▶ _What this task involves_: Identify each line in the records below that contains the word "pixels", and copy those lines.

(Target pointing data)

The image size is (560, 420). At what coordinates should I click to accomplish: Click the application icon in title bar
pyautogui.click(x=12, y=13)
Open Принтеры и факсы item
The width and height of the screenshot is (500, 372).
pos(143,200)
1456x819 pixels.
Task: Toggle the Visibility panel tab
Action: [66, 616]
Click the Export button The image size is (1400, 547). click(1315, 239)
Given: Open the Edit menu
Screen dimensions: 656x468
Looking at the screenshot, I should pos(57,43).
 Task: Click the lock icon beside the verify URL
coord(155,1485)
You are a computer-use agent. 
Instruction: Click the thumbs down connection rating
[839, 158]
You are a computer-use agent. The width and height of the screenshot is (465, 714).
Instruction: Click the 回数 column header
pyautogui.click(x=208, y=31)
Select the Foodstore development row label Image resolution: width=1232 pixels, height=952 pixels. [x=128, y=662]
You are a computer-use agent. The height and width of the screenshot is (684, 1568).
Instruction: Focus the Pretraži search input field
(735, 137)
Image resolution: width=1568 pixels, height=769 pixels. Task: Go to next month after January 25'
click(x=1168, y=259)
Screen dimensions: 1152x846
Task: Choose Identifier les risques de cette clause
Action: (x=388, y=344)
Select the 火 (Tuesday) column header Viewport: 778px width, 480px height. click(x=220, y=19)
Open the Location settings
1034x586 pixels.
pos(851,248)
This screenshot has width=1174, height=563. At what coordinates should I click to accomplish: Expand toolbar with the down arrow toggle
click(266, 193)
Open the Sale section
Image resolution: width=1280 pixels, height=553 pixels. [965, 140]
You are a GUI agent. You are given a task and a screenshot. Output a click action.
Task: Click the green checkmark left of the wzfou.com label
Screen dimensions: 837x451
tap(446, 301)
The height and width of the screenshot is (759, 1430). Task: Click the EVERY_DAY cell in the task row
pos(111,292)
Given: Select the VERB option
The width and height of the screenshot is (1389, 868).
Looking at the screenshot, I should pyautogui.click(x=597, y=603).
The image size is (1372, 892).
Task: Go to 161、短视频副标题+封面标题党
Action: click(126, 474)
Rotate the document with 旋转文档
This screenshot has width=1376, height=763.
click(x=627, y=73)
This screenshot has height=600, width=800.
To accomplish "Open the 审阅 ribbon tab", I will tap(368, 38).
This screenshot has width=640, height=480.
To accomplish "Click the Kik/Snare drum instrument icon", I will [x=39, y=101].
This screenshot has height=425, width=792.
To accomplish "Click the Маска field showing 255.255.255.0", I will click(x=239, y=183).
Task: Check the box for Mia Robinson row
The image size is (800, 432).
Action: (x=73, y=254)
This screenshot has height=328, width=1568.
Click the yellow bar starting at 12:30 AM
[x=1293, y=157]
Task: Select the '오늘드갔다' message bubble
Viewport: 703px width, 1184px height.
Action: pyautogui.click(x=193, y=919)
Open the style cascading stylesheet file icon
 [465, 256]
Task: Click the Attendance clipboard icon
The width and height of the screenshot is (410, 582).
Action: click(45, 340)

▶ _Task answer_:
1456x819 pixels.
Select the Foodstore development row label Image resolution: width=1232 pixels, height=952 pixels. [x=128, y=662]
Image resolution: width=1568 pixels, height=769 pixels. Task: Go to next month after January 25'
1034x586 pixels.
Image resolution: width=1280 pixels, height=553 pixels. [965, 140]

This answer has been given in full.